Segment Start: INPUT MATERIAL
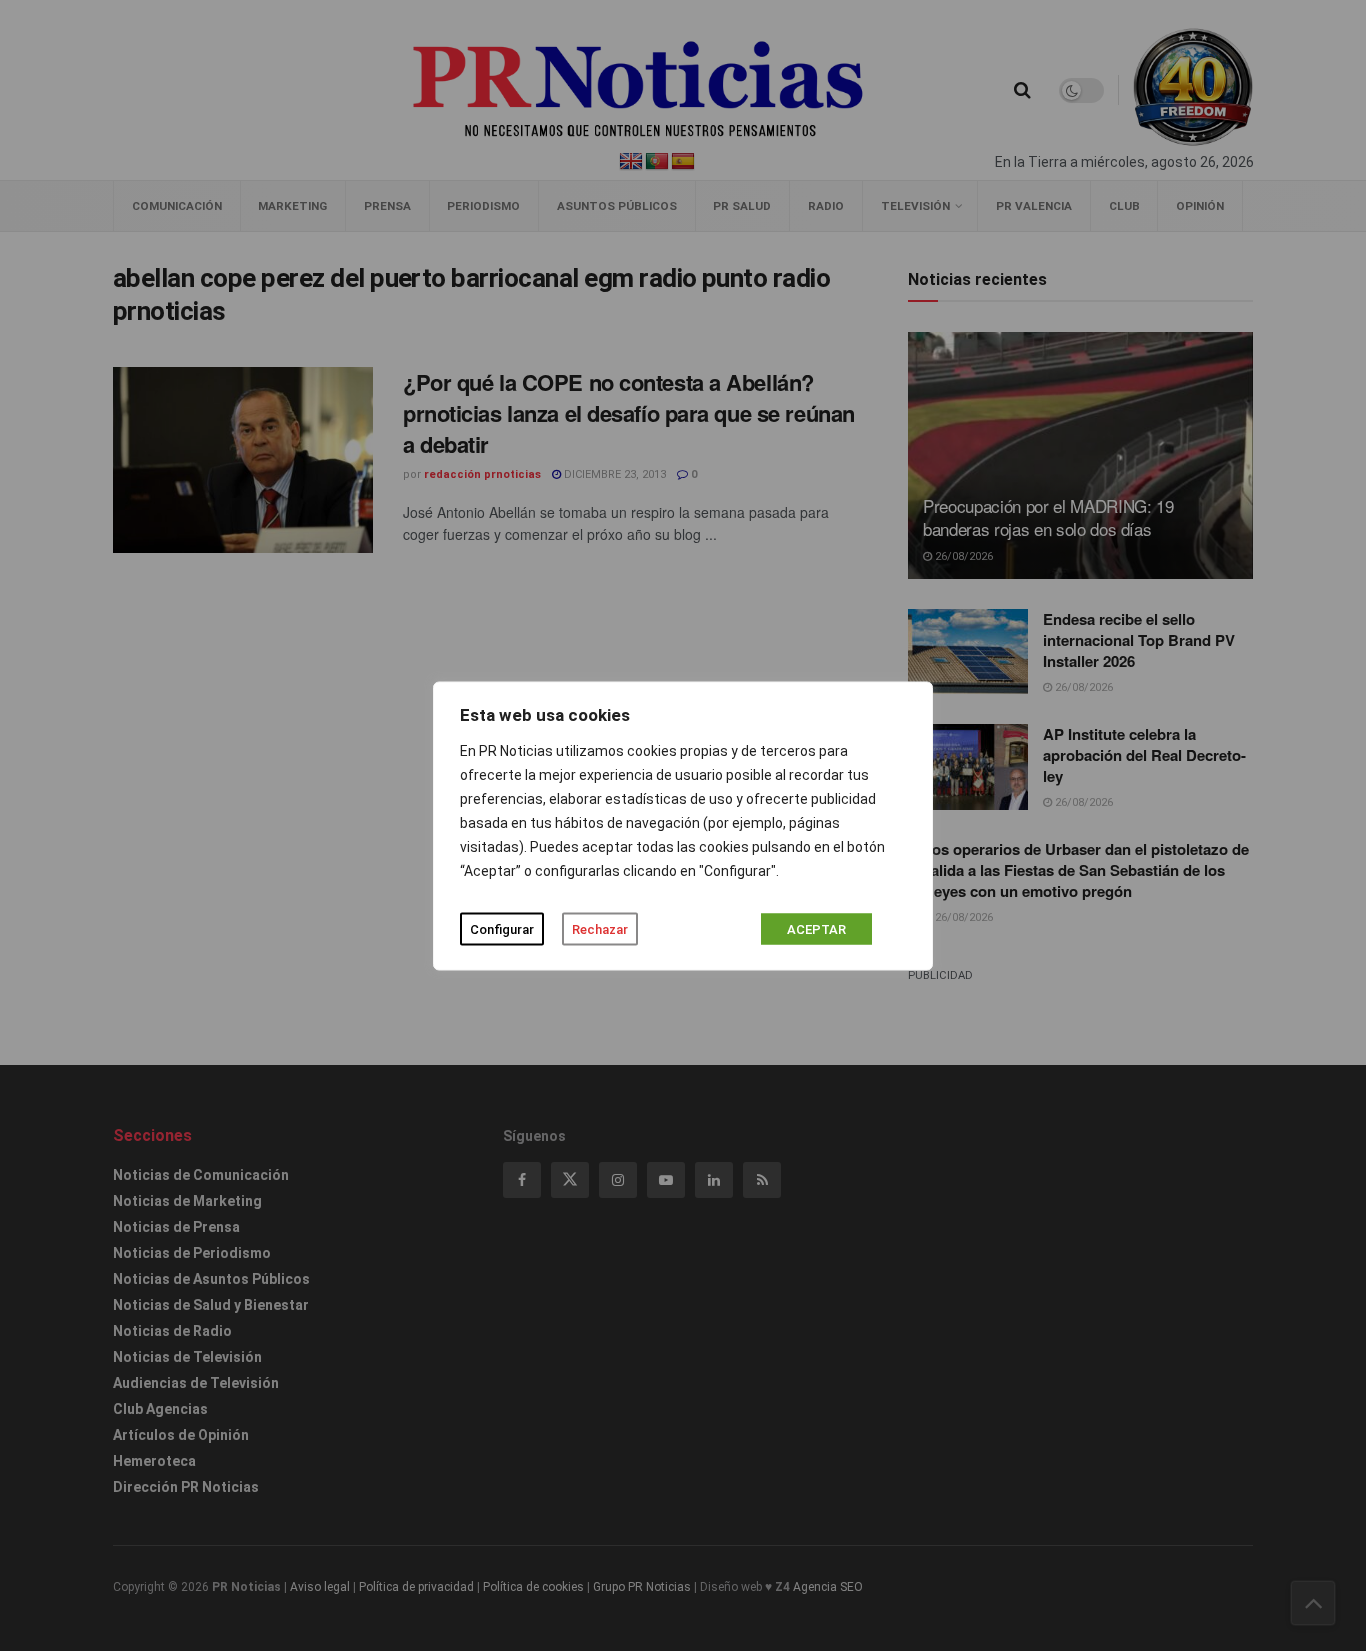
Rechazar (600, 928)
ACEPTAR (816, 928)
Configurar (502, 928)
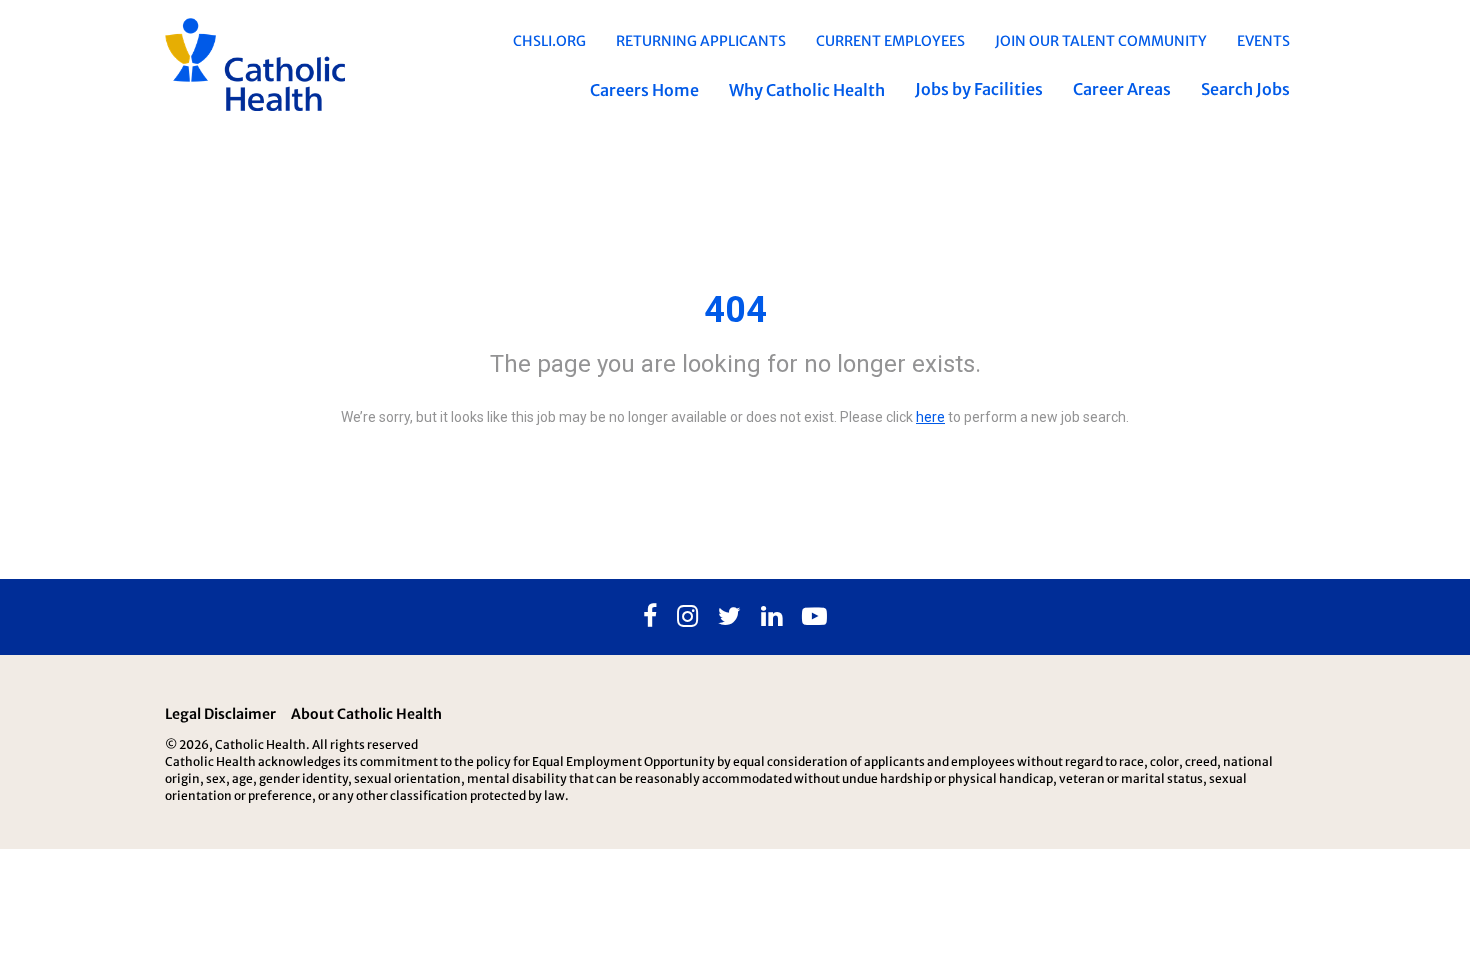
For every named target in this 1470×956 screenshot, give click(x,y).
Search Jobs (1245, 89)
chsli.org (549, 41)
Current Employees (890, 41)
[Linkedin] (771, 617)
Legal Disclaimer (220, 714)
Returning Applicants (701, 41)
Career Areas (1122, 89)
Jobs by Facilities (979, 89)
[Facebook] (650, 617)
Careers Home (644, 90)
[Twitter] (729, 617)
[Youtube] (814, 617)
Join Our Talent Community (1101, 41)
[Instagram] (687, 617)
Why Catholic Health (807, 90)
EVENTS (1263, 41)
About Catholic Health (366, 714)
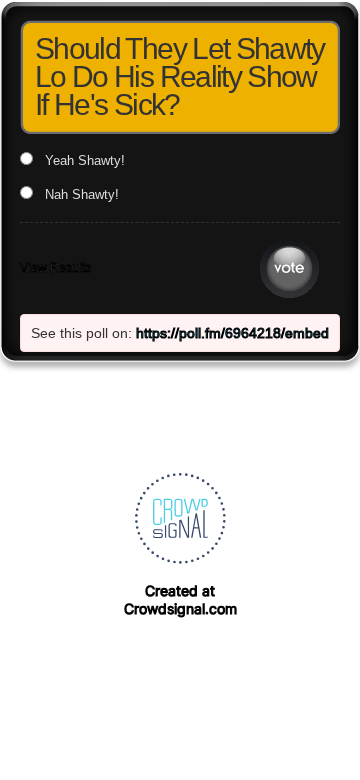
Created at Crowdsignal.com (180, 599)
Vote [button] (289, 268)
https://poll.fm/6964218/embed (232, 333)
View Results (55, 268)
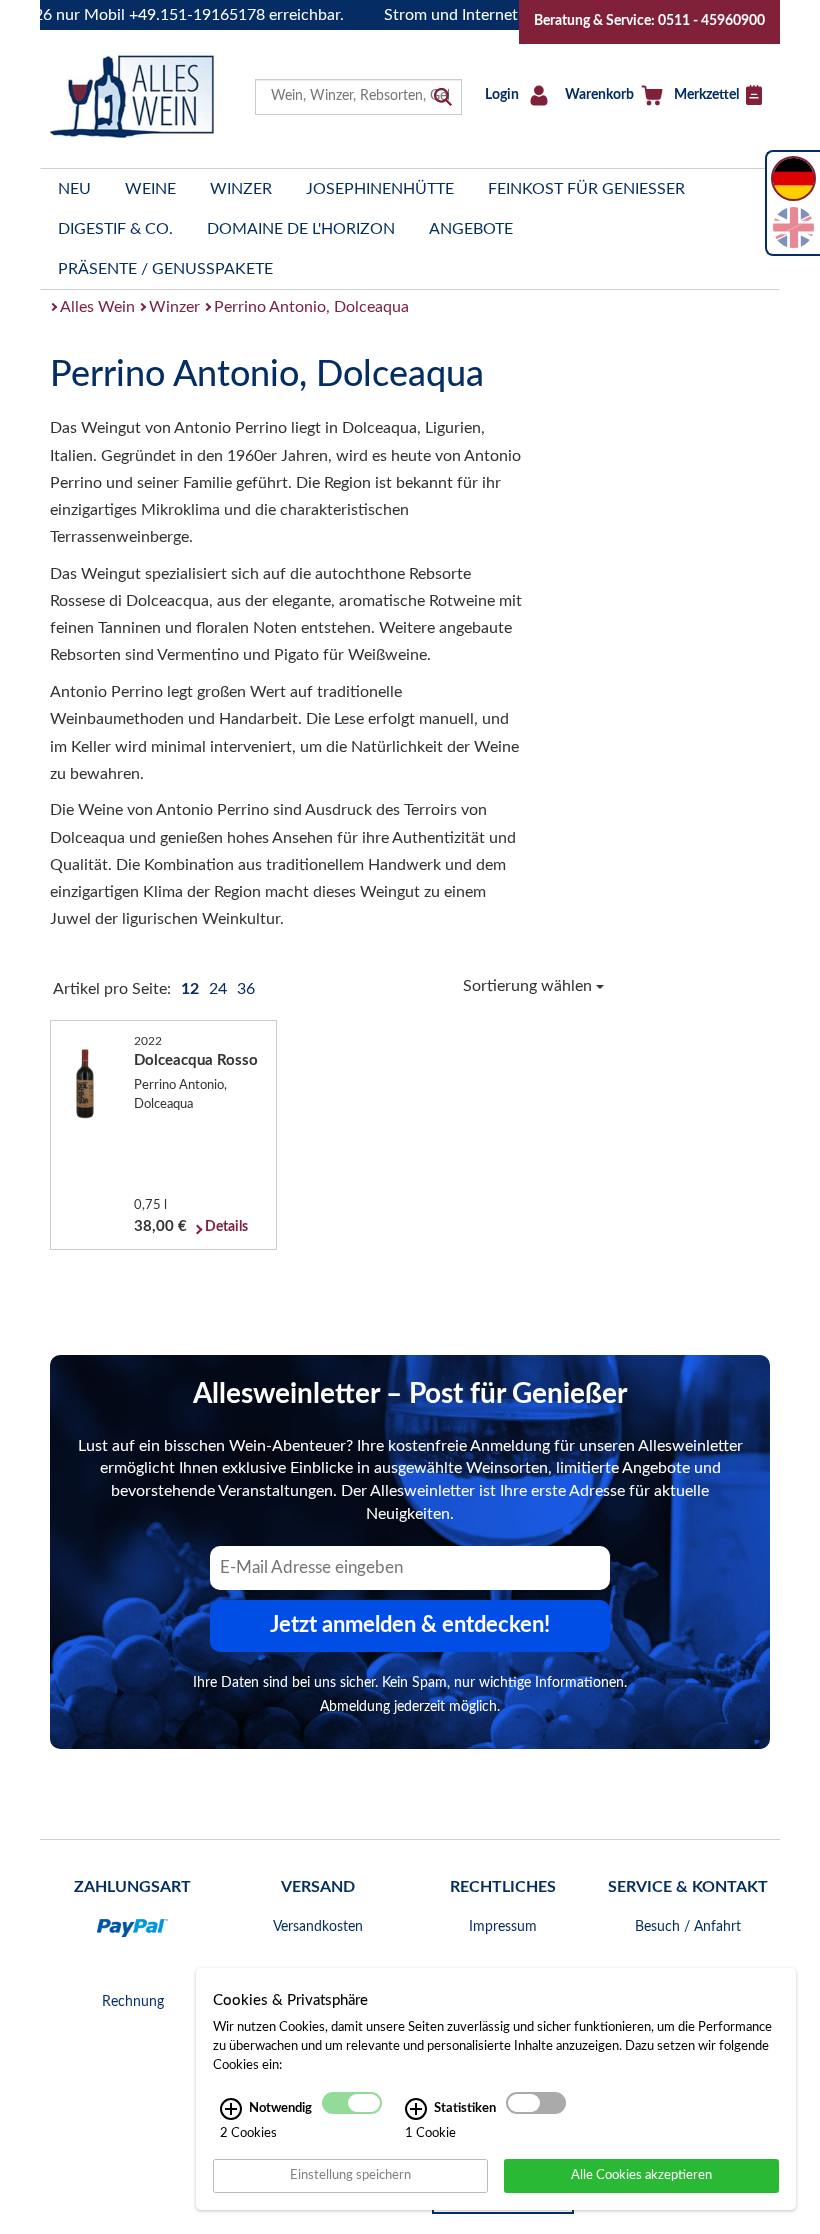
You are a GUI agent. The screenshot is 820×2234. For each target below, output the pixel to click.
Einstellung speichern (350, 2175)
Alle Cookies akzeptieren (641, 2175)
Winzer (241, 189)
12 (192, 989)
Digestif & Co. (115, 229)
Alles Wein (97, 307)
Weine (150, 189)
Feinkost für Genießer (586, 189)
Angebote (471, 229)
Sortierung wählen (529, 986)
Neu (74, 189)
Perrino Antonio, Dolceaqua (311, 307)
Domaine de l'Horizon (301, 229)
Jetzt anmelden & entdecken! (410, 1625)
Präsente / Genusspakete (165, 269)
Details (226, 1227)
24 (220, 989)
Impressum (503, 1927)
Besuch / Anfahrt (688, 1927)
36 (246, 989)
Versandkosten (318, 1927)
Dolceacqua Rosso (196, 1060)
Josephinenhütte (380, 189)
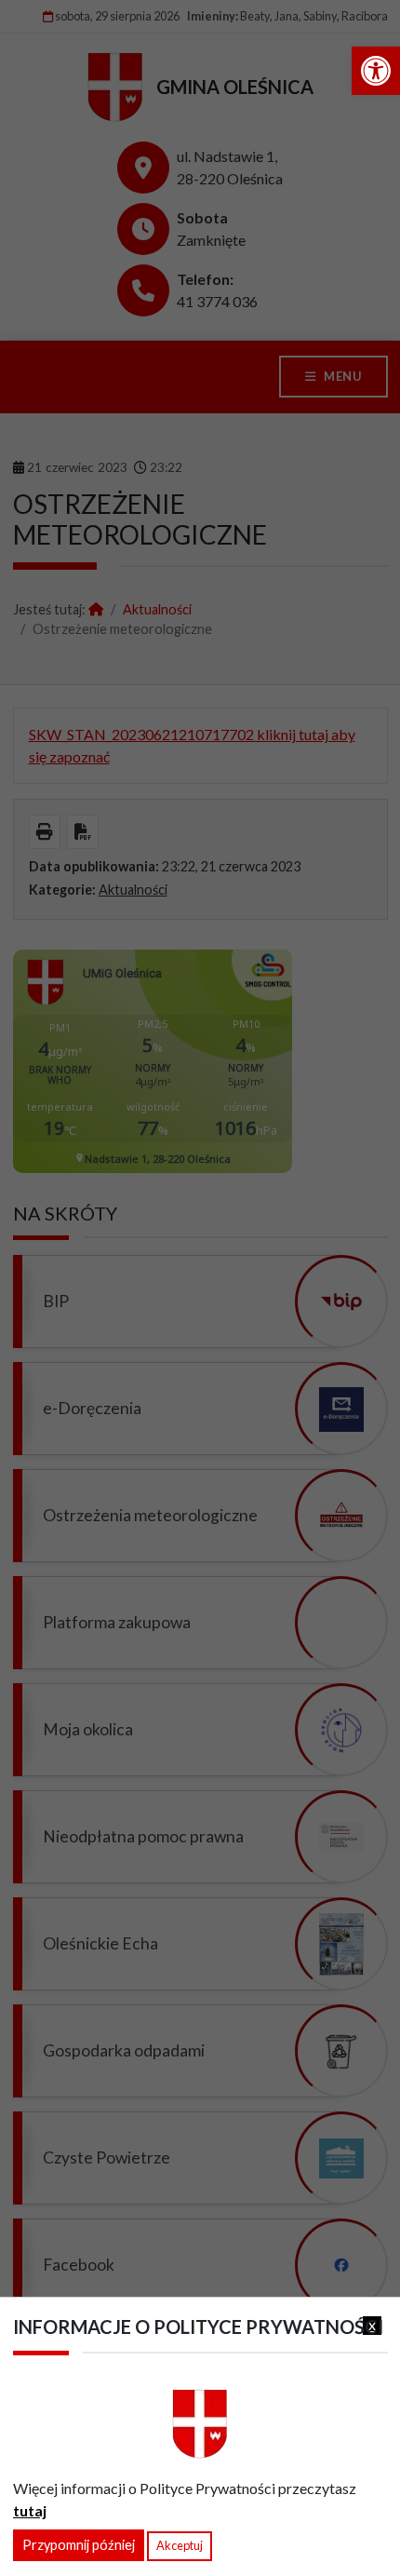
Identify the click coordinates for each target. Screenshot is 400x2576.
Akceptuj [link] (179, 2545)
Segment End: INPUT MATERIAL
Please return only the lines from the one holding "Vote [button] (289, 268)" through the end of the data, both ends included; do not copy any pictures.

* **EXERCISE OUTPUT**:
Vote [button] (289, 268)
https://poll.fm/6964218/embed (232, 333)
View Results (55, 268)
You are a GUI agent. The screenshot is 820×2234. For each target below, output the pixel to click.
Einstellung speichern (350, 2175)
Alle Cookies akzeptieren (641, 2175)
Winzer (241, 189)
12 (192, 989)
Digestif & Co. (115, 229)
Alles Wein (97, 307)
Weine (150, 189)
Feinkost für Genießer (586, 189)
Angebote (471, 229)
Sortierung wählen (529, 986)
Neu (74, 189)
Perrino Antonio, Dolceaqua (311, 307)
Domaine de l'Horizon (301, 229)
Jetzt anmelden & entdecken! (410, 1625)
Präsente / Genusspakete (165, 269)
Details (226, 1227)
24 (220, 989)
Impressum (503, 1927)
Besuch / Anfahrt (688, 1927)
36 (246, 989)
Versandkosten (318, 1927)
Dolceacqua Rosso (196, 1060)
Josephinenhütte (380, 189)
Identify the click coordinates for each target. Screenshot is 400x2576.
Akceptuj [link] (179, 2545)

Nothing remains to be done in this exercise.